> **Work instruction**:
Every line of the material below should be retyped exactly.

> **Exercise data**:
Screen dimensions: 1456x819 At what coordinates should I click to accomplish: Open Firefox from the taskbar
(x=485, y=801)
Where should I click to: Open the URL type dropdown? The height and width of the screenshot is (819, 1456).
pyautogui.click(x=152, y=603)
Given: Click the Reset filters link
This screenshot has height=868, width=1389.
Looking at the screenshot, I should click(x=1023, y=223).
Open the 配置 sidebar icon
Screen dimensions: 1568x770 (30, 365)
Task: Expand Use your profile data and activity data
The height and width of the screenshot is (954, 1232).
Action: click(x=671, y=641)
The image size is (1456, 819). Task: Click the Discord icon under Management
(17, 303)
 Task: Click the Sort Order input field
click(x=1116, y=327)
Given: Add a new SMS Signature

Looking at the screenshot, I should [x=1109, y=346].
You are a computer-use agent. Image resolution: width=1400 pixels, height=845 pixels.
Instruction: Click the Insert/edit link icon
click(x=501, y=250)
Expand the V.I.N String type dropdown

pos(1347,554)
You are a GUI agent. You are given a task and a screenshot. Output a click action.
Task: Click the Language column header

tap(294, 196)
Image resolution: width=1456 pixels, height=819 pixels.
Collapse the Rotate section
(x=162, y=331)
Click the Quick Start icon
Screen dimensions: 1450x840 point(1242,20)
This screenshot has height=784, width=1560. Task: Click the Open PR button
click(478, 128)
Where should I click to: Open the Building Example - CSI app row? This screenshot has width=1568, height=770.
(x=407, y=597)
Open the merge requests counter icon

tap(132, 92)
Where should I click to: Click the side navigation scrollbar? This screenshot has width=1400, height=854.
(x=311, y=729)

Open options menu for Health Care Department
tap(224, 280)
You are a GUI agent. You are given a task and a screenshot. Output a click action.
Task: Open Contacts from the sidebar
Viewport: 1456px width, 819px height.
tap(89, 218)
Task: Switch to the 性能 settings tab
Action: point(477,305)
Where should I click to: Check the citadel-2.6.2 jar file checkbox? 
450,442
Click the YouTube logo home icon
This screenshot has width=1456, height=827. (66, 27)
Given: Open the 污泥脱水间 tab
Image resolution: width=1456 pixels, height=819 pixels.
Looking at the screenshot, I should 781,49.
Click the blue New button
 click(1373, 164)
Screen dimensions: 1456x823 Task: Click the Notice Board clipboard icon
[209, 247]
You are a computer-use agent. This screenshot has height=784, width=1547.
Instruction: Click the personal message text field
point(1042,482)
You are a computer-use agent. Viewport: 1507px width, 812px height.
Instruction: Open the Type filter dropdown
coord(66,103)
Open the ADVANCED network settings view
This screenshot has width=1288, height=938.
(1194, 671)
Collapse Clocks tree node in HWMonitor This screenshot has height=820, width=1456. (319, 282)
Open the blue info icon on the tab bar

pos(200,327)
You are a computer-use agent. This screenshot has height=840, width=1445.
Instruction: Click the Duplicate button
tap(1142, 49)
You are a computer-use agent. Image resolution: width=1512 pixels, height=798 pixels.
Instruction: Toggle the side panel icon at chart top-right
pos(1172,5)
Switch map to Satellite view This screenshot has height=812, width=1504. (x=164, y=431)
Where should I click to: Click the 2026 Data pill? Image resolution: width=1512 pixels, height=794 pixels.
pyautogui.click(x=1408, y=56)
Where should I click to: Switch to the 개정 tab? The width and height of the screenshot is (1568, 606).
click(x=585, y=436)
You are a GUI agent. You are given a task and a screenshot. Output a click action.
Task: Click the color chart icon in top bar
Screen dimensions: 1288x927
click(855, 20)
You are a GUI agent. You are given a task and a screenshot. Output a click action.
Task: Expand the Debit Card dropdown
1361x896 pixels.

> **Answer to the problem**:
Screen dimensions: 1456x819 At what coordinates should I click to accomplish: Open Firefox from the taskbar
(x=485, y=801)
Where should I click to: Open the URL type dropdown? The height and width of the screenshot is (819, 1456).
pyautogui.click(x=152, y=603)
Given: Click the Reset filters link
This screenshot has height=868, width=1389.
Looking at the screenshot, I should click(x=1023, y=223).
Open the 配置 sidebar icon
Screen dimensions: 1568x770 (30, 365)
Task: Expand Use your profile data and activity data
The height and width of the screenshot is (954, 1232).
Action: click(x=671, y=641)
The image size is (1456, 819). Task: Click the Discord icon under Management
(17, 303)
 Task: Click the Sort Order input field
click(x=1116, y=327)
Given: Add a new SMS Signature

Looking at the screenshot, I should [x=1109, y=346].
You are a computer-use agent. Image resolution: width=1400 pixels, height=845 pixels.
Instruction: Click the Insert/edit link icon
click(x=501, y=250)
Expand the V.I.N String type dropdown

pos(1347,554)
You are a GUI agent. You are given a task and a screenshot. Output a click action.
Task: Click the Language column header

tap(294, 196)
Image resolution: width=1456 pixels, height=819 pixels.
Collapse the Rotate section
(x=162, y=331)
Click the Quick Start icon
Screen dimensions: 1450x840 point(1242,20)
This screenshot has height=784, width=1560. Task: Click the Open PR button
click(478, 128)
Where should I click to: Open the Building Example - CSI app row? This screenshot has width=1568, height=770.
(x=407, y=597)
Open the merge requests counter icon

tap(132, 92)
Where should I click to: Click the side navigation scrollbar? This screenshot has width=1400, height=854.
(x=311, y=729)

Open options menu for Health Care Department
tap(224, 280)
You are a GUI agent. You are given a task and a screenshot. Output a click action.
Task: Open Contacts from the sidebar
Viewport: 1456px width, 819px height.
tap(89, 218)
Task: Switch to the 性能 settings tab
Action: point(477,305)
Where should I click to: Check the citadel-2.6.2 jar file checkbox? 
450,442
Click the YouTube logo home icon
This screenshot has width=1456, height=827. (66, 27)
Given: Open the 污泥脱水间 tab
Image resolution: width=1456 pixels, height=819 pixels.
Looking at the screenshot, I should 781,49.
Click the blue New button
 click(1373, 164)
Screen dimensions: 1456x823 Task: Click the Notice Board clipboard icon
[209, 247]
You are a computer-use agent. This screenshot has height=784, width=1547.
Instruction: Click the personal message text field
point(1042,482)
You are a computer-use agent. Viewport: 1507px width, 812px height.
Instruction: Open the Type filter dropdown
coord(66,103)
Open the ADVANCED network settings view
This screenshot has width=1288, height=938.
(1194, 671)
Collapse Clocks tree node in HWMonitor This screenshot has height=820, width=1456. (319, 282)
Open the blue info icon on the tab bar

pos(200,327)
You are a computer-use agent. This screenshot has height=840, width=1445.
Instruction: Click the Duplicate button
tap(1142, 49)
You are a computer-use agent. Image resolution: width=1512 pixels, height=798 pixels.
Instruction: Toggle the side panel icon at chart top-right
pos(1172,5)
Switch map to Satellite view This screenshot has height=812, width=1504. (x=164, y=431)
Where should I click to: Click the 2026 Data pill? Image resolution: width=1512 pixels, height=794 pixels.
pyautogui.click(x=1408, y=56)
Where should I click to: Switch to the 개정 tab? The width and height of the screenshot is (1568, 606).
click(x=585, y=436)
You are a GUI agent. You are given a task and a screenshot. Output a click action.
Task: Click the color chart icon in top bar
Screen dimensions: 1288x927
click(855, 20)
You are a GUI agent. You are given a task and a screenshot. Output a click action.
Task: Expand the Debit Card dropdown
1361x896 pixels.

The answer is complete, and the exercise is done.